INSTRUCTIONS:
1. Edit the IOOF excerpt from "Nationals Senator John" through "Senator Sam Dastyari.", starting with "Nationals Senator John" and going on through "Senator Sam Dastyari.", and write "market regulator" in place of "corporate watchdog".
2. Please show every line of the entries that contains the string "Identify".

PROVIDED TEXT:
+===+

Over the weekend, Fairfax reported a number of improper practices, including insider trading and front running at the financial giant.

X

ASIC has confirmed that it is investigating IOOF and noted that “licensees have an obligation to report significant
breaches and market participants have an obligation to report information which may raise a warning signal of market misconduct”.

Despite the “seriousness” of the allegations, Mr Frydenberg would not be drawn on the potential for a royal commission, saying that “it was not appropriate to comment further while investigations were underway”.

Nationals Senator John Williams said the claims about IOOF “put more weight” behind the need for a royal commission into the financial services industry.

“It’s very concerning to hear what is going on – accusations of insider trading and cheating exams. My biggest concern is these products that they are out there selling, are they up to standard?” he asked.

The failure of the corporate watchdog combined with an industry not prepared to change its culture was behind the IOOF misconduct scandal, according to Labor Senator Sam Dastyari.

+===+

(Stored items)
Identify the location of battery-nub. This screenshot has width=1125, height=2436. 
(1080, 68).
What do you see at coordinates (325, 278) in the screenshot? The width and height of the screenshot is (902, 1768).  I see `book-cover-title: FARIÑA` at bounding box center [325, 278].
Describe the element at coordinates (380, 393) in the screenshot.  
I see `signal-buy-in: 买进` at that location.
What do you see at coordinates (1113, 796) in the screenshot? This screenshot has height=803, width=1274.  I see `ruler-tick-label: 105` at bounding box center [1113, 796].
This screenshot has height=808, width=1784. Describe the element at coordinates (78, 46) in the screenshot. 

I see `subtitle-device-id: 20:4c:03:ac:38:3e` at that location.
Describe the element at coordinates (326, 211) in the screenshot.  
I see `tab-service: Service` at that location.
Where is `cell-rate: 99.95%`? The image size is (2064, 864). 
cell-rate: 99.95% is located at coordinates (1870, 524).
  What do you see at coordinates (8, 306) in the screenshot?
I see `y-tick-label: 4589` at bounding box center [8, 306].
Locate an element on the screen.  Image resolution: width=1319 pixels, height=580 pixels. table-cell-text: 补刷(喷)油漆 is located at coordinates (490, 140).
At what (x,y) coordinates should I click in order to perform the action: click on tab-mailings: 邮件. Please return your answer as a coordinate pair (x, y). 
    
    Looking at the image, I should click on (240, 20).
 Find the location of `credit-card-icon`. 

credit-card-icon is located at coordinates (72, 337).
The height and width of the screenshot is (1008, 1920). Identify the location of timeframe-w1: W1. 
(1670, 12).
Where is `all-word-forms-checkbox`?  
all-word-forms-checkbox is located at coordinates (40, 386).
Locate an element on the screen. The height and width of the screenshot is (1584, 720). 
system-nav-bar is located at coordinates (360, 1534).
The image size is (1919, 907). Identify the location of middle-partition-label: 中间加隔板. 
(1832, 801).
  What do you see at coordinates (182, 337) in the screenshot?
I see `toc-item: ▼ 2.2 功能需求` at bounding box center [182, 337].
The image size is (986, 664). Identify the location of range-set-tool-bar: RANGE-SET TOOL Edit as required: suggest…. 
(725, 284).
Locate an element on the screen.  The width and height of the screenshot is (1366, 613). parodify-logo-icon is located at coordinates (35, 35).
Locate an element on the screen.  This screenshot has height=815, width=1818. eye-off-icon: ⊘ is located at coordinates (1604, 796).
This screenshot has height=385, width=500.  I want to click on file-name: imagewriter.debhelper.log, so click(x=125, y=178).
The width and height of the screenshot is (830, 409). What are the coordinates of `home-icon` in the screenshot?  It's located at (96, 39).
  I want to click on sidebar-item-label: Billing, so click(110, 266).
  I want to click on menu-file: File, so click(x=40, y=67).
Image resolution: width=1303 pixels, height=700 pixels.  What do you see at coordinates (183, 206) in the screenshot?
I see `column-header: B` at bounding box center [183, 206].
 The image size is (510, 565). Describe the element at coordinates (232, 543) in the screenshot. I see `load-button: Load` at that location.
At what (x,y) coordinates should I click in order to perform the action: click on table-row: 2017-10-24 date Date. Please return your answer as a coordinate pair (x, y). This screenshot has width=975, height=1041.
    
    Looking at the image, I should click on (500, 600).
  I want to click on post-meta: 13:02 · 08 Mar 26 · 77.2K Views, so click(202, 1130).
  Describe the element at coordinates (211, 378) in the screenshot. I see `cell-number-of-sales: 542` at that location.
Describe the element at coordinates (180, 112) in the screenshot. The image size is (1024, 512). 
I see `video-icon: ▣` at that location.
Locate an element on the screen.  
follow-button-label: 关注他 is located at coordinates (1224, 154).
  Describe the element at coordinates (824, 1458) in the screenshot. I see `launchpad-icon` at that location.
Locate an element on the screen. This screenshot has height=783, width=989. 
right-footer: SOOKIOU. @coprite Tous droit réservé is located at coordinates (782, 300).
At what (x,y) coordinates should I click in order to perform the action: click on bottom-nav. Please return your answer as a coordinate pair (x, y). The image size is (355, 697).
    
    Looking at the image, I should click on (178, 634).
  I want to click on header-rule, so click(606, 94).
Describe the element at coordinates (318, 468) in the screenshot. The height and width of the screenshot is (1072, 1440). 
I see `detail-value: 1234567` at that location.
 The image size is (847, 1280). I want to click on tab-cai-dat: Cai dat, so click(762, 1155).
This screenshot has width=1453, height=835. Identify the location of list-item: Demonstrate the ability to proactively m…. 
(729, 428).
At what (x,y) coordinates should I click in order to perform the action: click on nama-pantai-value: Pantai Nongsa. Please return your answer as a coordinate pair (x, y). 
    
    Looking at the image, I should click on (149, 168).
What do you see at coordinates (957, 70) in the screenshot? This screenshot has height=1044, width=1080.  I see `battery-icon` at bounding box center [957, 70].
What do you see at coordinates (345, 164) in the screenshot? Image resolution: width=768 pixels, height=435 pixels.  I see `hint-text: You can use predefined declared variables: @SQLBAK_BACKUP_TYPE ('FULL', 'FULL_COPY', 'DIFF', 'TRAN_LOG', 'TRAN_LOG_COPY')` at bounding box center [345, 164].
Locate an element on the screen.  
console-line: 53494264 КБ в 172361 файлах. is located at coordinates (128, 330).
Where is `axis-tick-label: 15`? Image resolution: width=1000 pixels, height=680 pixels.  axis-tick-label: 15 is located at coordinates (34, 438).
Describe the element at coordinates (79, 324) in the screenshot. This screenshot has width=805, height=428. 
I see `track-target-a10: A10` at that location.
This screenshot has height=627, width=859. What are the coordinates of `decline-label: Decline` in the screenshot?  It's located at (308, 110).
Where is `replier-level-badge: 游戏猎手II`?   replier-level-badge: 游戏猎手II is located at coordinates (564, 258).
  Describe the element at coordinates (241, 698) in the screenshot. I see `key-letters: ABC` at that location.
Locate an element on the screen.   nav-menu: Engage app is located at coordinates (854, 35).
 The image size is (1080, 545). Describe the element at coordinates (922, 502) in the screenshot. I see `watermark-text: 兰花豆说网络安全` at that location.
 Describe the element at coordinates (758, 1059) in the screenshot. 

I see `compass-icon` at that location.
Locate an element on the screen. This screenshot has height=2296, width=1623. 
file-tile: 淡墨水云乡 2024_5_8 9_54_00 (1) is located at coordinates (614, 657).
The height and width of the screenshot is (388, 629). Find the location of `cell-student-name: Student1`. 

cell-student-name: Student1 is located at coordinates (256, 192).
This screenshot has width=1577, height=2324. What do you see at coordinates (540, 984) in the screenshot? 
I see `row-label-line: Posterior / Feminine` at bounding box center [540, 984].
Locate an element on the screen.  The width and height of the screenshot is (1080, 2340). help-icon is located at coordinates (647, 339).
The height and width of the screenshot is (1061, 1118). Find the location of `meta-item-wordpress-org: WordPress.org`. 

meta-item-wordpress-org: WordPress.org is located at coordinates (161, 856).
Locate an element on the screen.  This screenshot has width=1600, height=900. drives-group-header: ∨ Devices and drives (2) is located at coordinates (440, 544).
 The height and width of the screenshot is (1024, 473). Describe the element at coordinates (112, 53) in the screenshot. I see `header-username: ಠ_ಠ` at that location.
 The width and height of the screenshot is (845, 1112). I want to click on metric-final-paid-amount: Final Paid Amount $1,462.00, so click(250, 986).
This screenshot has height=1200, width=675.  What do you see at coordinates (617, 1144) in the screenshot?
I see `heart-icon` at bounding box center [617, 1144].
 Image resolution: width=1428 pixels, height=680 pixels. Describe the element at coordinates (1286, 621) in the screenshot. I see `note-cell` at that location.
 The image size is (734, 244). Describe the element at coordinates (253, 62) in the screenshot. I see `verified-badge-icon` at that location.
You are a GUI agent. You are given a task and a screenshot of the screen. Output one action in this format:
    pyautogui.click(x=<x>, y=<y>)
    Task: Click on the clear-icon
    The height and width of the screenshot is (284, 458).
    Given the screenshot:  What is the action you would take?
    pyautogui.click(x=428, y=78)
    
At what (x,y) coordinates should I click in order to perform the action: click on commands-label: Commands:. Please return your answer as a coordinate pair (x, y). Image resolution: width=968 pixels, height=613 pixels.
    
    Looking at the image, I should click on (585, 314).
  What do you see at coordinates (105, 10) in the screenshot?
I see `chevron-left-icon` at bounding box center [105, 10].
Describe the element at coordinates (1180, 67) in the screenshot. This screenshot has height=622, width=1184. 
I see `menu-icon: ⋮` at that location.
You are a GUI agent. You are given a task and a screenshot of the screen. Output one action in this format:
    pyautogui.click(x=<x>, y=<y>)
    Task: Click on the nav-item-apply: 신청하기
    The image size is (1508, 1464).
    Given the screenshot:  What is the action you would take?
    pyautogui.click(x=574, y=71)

+===+

SOLUTIONS TO THE TASKS:
1.
Nationals Senator John Williams said the claims about IOOF “put more weight” behind the need for a royal commission into the financial services industry.

“It’s very concerning to hear what is going on – accusations of insider trading and cheating exams. My biggest concern is these products that they are out there selling, are they up to standard?” he asked.

The failure of the market regulator combined with an industry not prepared to change its culture was behind the IOOF misconduct scandal, according to Labor Senator Sam Dastyari.

2.
Identify the location of battery-nub. This screenshot has width=1125, height=2436. 
The height and width of the screenshot is (1008, 1920). Identify the location of timeframe-w1: W1. 
The image size is (1919, 907). Identify the location of middle-partition-label: 中间加隔板. 
The image size is (986, 664). Identify the location of range-set-tool-bar: RANGE-SET TOOL Edit as required: suggest…. 
This screenshot has width=1453, height=835. Identify the location of list-item: Demonstrate the ability to proactively m…. 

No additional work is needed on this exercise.